--- AVAILABLE RECORDS Enclosed Below ---
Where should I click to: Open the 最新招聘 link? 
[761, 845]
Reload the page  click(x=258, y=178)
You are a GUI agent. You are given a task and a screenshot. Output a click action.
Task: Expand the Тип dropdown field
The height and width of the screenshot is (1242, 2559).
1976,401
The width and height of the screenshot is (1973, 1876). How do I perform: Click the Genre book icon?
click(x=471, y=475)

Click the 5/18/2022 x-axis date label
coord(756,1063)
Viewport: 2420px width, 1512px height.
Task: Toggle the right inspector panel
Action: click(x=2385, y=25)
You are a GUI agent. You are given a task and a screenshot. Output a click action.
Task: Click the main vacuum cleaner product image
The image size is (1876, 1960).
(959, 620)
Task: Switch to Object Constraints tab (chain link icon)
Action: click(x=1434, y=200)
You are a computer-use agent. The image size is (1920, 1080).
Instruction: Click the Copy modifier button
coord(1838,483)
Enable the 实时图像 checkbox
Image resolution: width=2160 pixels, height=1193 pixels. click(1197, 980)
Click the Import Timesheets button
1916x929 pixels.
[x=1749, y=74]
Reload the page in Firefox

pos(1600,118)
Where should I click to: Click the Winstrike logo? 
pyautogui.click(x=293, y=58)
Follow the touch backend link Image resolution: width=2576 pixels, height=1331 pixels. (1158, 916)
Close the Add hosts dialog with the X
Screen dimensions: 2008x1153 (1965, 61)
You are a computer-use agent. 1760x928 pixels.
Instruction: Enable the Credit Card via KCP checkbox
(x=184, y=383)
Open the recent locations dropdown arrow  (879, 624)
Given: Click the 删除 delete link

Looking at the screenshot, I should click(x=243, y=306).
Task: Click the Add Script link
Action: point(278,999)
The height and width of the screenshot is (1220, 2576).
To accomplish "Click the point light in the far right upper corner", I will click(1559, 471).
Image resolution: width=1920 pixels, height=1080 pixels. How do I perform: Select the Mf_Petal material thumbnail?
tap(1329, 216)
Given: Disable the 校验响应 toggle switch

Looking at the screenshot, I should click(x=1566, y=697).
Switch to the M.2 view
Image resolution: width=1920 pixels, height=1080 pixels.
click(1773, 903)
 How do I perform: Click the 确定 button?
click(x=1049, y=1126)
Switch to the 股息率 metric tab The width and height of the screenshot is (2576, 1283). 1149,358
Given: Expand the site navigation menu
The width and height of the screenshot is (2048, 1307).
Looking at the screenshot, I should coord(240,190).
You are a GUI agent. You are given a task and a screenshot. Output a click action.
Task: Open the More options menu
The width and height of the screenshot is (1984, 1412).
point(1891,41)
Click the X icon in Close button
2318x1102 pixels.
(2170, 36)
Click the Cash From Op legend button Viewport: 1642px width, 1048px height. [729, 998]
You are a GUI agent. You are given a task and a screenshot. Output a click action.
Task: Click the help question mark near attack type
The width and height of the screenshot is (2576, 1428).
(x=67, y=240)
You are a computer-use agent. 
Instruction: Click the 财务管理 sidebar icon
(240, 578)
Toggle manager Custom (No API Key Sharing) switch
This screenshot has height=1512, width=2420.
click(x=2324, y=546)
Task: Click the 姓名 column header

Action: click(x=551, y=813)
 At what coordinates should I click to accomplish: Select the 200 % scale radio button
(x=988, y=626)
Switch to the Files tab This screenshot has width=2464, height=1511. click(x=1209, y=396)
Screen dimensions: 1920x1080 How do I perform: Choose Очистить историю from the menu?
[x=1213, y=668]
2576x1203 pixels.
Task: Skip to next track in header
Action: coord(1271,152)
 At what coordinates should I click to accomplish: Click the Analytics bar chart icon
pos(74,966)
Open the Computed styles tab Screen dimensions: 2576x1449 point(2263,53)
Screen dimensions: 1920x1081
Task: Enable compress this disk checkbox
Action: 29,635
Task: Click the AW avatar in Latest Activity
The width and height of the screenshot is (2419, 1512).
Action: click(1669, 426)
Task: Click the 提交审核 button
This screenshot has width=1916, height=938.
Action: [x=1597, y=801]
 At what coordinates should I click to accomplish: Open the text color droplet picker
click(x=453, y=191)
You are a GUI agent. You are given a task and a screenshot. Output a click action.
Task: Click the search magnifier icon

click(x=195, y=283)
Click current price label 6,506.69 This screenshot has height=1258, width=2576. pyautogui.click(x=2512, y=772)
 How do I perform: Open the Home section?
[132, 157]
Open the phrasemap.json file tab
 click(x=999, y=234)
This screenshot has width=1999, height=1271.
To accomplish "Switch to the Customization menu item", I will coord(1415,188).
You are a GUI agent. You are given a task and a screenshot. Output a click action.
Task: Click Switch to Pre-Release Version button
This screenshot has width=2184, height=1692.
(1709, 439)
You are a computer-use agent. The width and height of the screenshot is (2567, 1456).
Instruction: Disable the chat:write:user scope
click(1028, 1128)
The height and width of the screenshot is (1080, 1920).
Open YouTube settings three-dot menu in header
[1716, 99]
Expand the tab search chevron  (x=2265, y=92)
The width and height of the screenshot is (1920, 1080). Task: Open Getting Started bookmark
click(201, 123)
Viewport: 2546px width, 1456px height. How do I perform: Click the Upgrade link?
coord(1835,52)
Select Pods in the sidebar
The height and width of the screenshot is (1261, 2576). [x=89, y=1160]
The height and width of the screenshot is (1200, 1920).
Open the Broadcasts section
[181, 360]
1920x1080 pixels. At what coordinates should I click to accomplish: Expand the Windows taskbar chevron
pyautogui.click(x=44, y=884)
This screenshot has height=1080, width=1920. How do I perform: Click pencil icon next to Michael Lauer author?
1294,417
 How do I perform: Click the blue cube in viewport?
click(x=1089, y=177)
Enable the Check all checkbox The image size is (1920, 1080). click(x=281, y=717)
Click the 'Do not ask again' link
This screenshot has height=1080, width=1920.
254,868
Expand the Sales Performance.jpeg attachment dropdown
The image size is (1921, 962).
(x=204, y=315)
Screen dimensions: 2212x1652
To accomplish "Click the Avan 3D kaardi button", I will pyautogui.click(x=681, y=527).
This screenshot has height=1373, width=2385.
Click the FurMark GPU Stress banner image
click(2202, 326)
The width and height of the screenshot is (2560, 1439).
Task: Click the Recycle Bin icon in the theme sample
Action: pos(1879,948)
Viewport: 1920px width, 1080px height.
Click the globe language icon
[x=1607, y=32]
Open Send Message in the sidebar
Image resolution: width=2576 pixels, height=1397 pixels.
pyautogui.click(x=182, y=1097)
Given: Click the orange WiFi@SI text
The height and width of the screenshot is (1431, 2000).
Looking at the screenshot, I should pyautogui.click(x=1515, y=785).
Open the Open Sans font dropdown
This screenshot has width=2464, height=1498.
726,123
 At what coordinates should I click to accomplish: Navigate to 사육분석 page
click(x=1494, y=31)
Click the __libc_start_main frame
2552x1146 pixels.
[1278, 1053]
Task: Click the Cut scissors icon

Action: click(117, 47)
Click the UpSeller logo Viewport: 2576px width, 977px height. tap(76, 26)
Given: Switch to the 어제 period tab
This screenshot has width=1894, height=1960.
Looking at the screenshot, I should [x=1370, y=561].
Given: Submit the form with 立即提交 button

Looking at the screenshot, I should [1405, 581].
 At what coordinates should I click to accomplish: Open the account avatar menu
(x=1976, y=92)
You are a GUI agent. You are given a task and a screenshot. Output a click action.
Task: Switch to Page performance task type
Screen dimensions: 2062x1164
--- End of Enclosed AVAILABLE RECORDS ---
# [TASK]
Quote exactly the stretch of lines above that starts at the first one and ends at the line with "Follow the touch", and nothing beyond it.

# [TASK RESULT]
Where should I click to: Open the 最新招聘 link? 
[761, 845]
Reload the page  click(x=258, y=178)
You are a GUI agent. You are given a task and a screenshot. Output a click action.
Task: Expand the Тип dropdown field
The height and width of the screenshot is (1242, 2559).
1976,401
The width and height of the screenshot is (1973, 1876). How do I perform: Click the Genre book icon?
click(x=471, y=475)

Click the 5/18/2022 x-axis date label
coord(756,1063)
Viewport: 2420px width, 1512px height.
Task: Toggle the right inspector panel
Action: click(x=2385, y=25)
You are a GUI agent. You are given a task and a screenshot. Output a click action.
Task: Click the main vacuum cleaner product image
The image size is (1876, 1960).
(959, 620)
Task: Switch to Object Constraints tab (chain link icon)
Action: click(x=1434, y=200)
You are a computer-use agent. The image size is (1920, 1080).
Instruction: Click the Copy modifier button
coord(1838,483)
Enable the 实时图像 checkbox
Image resolution: width=2160 pixels, height=1193 pixels. click(1197, 980)
Click the Import Timesheets button
1916x929 pixels.
[x=1749, y=74]
Reload the page in Firefox

pos(1600,118)
Where should I click to: Click the Winstrike logo? 
pyautogui.click(x=293, y=58)
Follow the touch backend link Image resolution: width=2576 pixels, height=1331 pixels. (1158, 916)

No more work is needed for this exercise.